At the top of the village hill is Felletin’s 15th-century church, now a cavernous exhibition space. On show here until November 4 are dazzling modern tapestries designed by the painter Mario Prassinos, whose name seems familiar. Then it dawns on me; it’s written on a guest room door at my hotel, the Hotel Le France, in Aubusson’s main street. The hitherto puzzling names on the doors must be those of tapestry artists.

Nadia Petkovic at work in her Atelier de la Lune (“moon studio”).
Later, I am given a tour by René Jean Hawai, the owner, manager and chef – but not bottle-washer – of this former coaching inn. Monsieur Hawai wants to put cartoons or even tapestries in every guest room.

“I’ve already got a cartoon to go behind the bed there,” he says, as we bound into the Jean Arp room.

Tapestries for sale line the hotel’s traditionally styled restaurant.

A short walk from the hotel, down by the river, Thierry Roger runs a one-man dyeing workshop.
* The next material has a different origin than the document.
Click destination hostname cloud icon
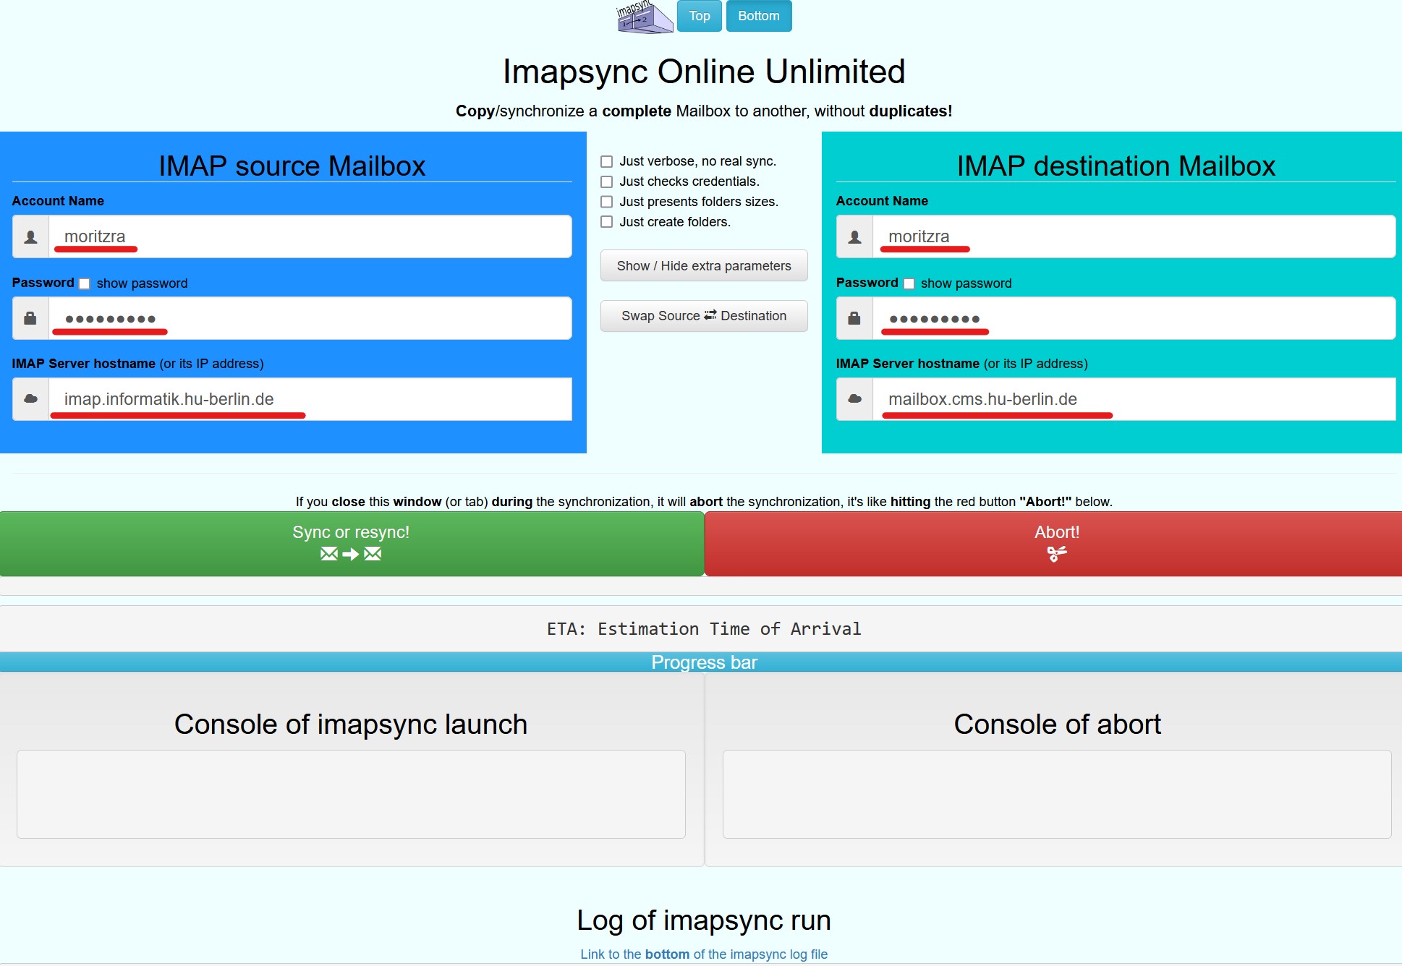This screenshot has width=1402, height=966. pyautogui.click(x=854, y=399)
In a singlet and tattered jeans, the grizzled Roger sweats over a steel vat, dunk­ing long skeins of wool into boiling acidic water, adding powder dyes periodically.

Hotel Le France’s restaurant.
“Each batch takes three or four hours,” he says. “I have to keep on adding tints till I get exactly the right colour for the customer.”

Like so many of Aubusson’s artisans, Roger is absorbed by his work and is happy in his hometown.

“I don’t travel,” he grins.

Stay a few days in Aubusson and you can understand why, as you slow to the pace of la France profonde.